No sagrado, muitas idéias surgiram para justificar agonia do frio, da fome e da doença. A partir de uma fase, cujo início é impossível de precisar, predominou a venturosa vida depois da morte.
Mesmo com a certeza presumida de que as agruras terrenas, inclusive o fim da vida, dependeriam da divindade, a organização coletiva foi se impondo, pouco a pouco, no espaço profano das relações sociais, para superar os obstáculos à sobrevivência.
Os registros mostram a existência de uma prática médica, como saber empírico, em comunidades ágrafas de caçadores‑coletores. Vários ossos de hominídeos foram achados apresentando fraturas consolidadas. Os ferimentos não teriam curados sem a cooperação dos indivíduos do grupo para imobilizar o membro fraturado, fornecer o alimento e ajudar na locomoção do doente.
Curar é uma palavra mágica porque interliga o sagrado com o profano.O ato de curar traz na sua essência o poder (ou a sensação) de vencer o maior de todos os obstáculos da vida: a morte como manifestação do poder transcendente.
A história evidencia um passado comum entre a Medicina e a religião, ambas disputando a competência da cura para adiar a morte.
A mitologia grega pode ajudar a compreender essa ligação. A data atual de comemoração do dia do médico ‑ 18 de outubro ‑ corresponde, à época em que era celebrada a festa do filho de Apolo, Asclépio, o deus da Medicina grega.

Aplique a leitura:
A – No trecho da página, qual é a data atual do dia do médico?
B – Explique, por favor, por que os ossos de hominídeos com fraturas consolidadas indicam cooperação dentro do grupo, conforme o trecho da página.
C – Prossiga com o texto sobre medicina e religião a partir de onde o trecho da página termina.

Material fornecido:
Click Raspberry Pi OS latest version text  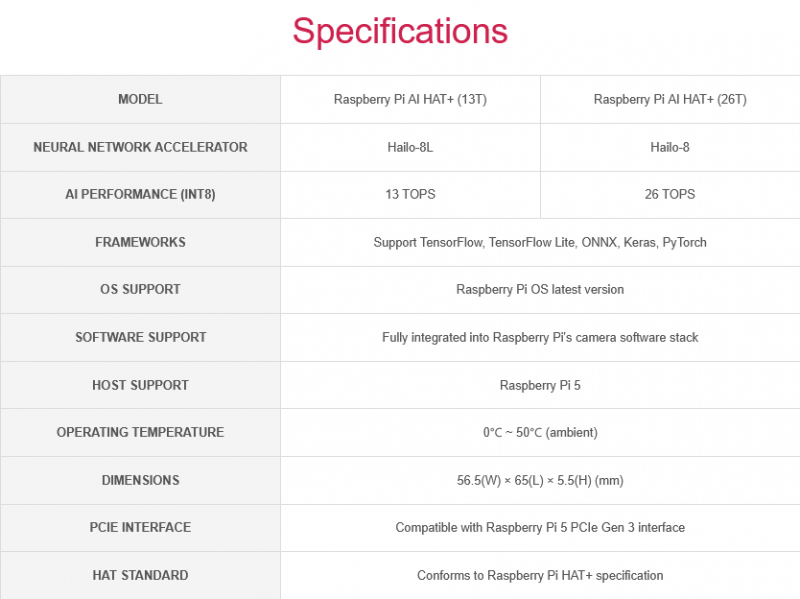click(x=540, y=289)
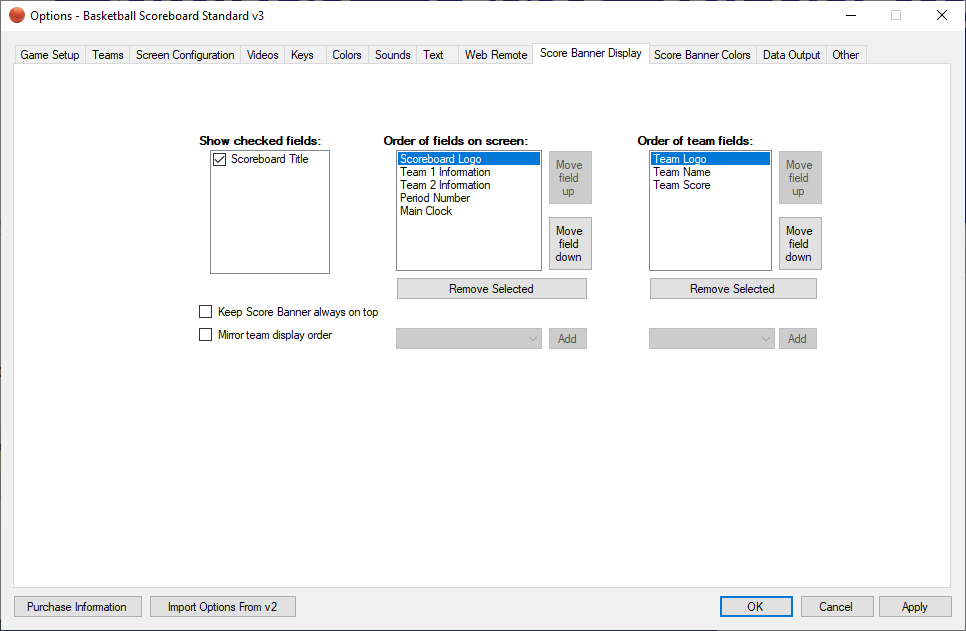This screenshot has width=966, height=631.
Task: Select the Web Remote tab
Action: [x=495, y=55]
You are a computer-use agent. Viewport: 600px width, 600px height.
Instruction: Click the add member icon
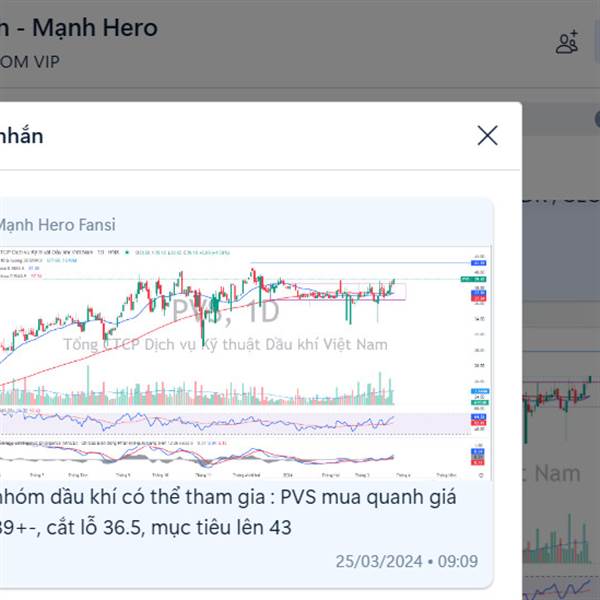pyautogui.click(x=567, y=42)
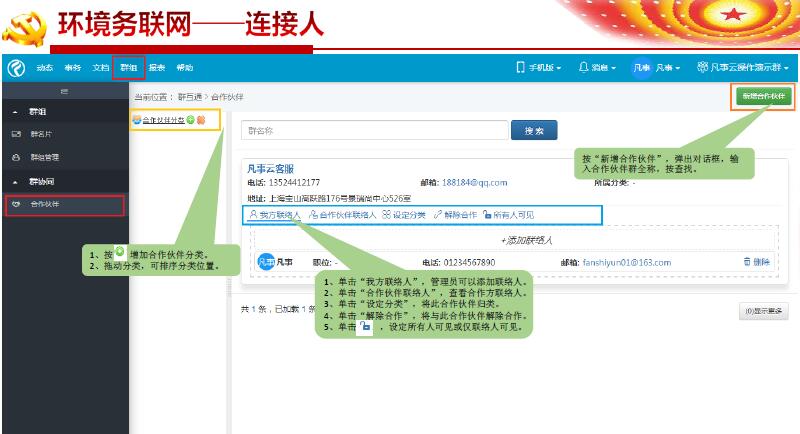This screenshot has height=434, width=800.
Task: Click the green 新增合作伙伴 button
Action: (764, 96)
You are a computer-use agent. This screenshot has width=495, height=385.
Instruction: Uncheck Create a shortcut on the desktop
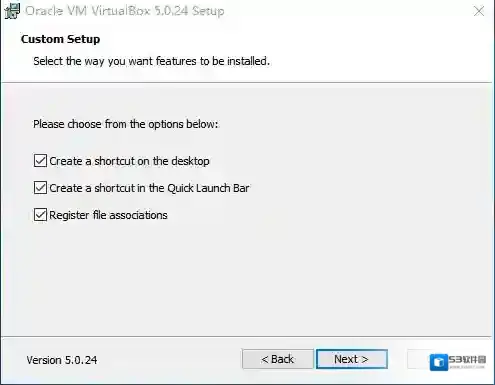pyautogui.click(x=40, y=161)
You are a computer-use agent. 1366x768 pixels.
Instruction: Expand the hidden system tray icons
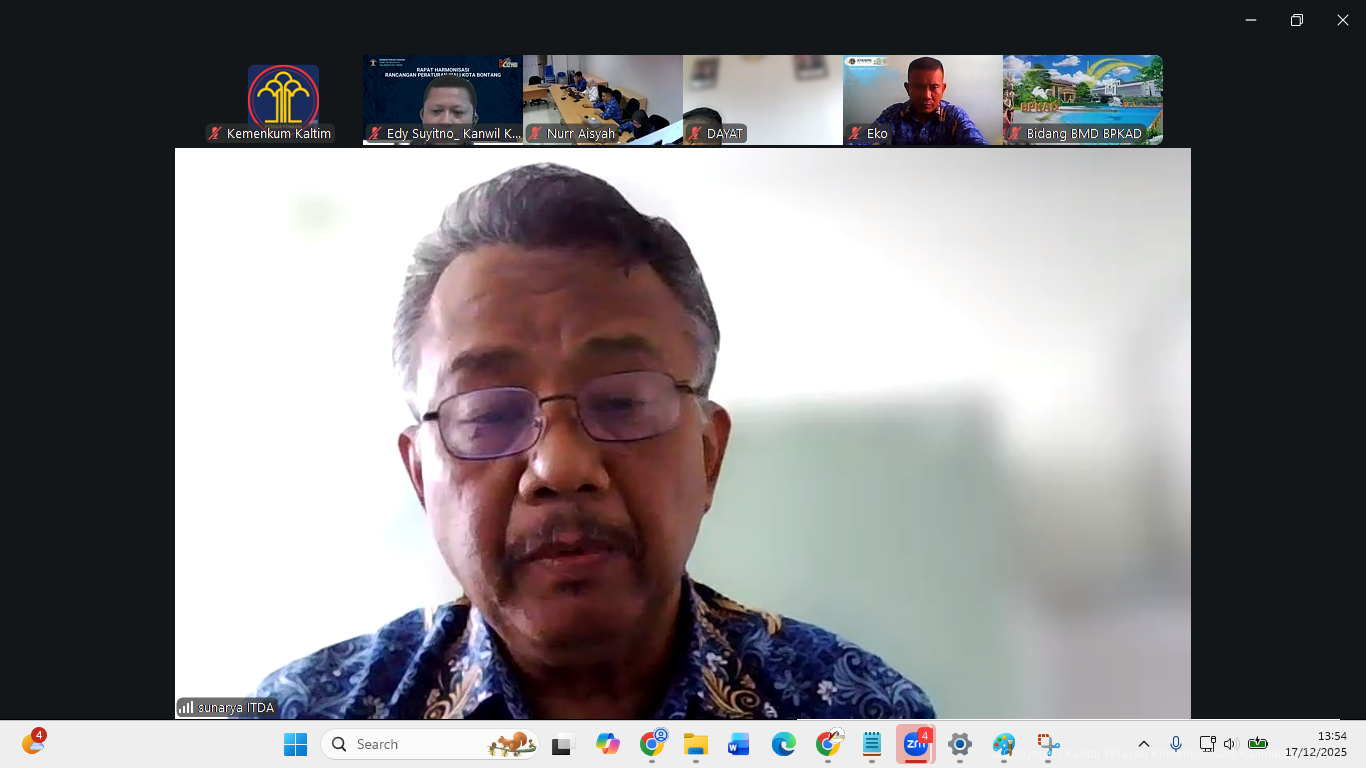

Respostas do exercício:
A – 18 de outubro, a época em que se celebrava a festa de Asclépio, o deus da Medicina grega.

B – Segundo o texto, esses ferimentos não teriam sarado sem a ajuda dos demais indivíduos do grupo. Eles precisavam imobilizar o membro fraturado, fornecer alimento e ajudar o doente a se locomover.

C –
Para entender a Medicina, a partir da Grécia antiga, tentando superar o destino mortal dos homens, é necessário que a análise comece pelos elos rompidos entre o pensamento mítico grego, inovador e questionador, e a mitopoiese opressiva dos egípcios e babilônicos.
O estudo da representação social de Asclépio no panteão grego é identificada na rebeldia à ordem divina. O deus grego da Medicina causou medo aos outros deuses do Olimpo na medida em que ele curava as doenças e evitava a morte.
Asclépio conquistou uma fama inimaginável. Tinha a delicadeza do tocador de harpa e a habilidade agressiva do cirurgião. Todos os doentes que não obtinham cura em outros oráculos procuravam os serviços médicos de Asclépio. Mais cirurgião do que médico, ele criou as tiras, as ligaduras e as tentas para drenar as feridas. Chegou a ressuscitar os mortos e por essa razão foi fulminado por Zeus com os raios dos Cíclopes. Zeus matou o filho de Apolo porque temia que a ordem natural das coisas fosse subvertida pelas curas e pela ressurreição dos mortos.
O episódio da morte de Asclépio, motivada pelo ciúme de Zeus, retrata o marco da resistência contra a vontade divina.
O deus da Medicina grega deixou duas filhas – Hígia e Panacéia – e dois filhos – Machaon e Podalírio. As duas mulheres se notabilizaram pelos conhecimentos empíricos ligados à higiene e às plantas medicinais. Os dois homens ficaram de tal modo famosos como médicos guerreiros praticando a cirurgia,na guerra de Tróia,que foram citados nominalmente por Homero (Ilíada, 830). Muitas esculturas e afrescos retratando Asclépio contêm uma serpente enrolada em um bastão.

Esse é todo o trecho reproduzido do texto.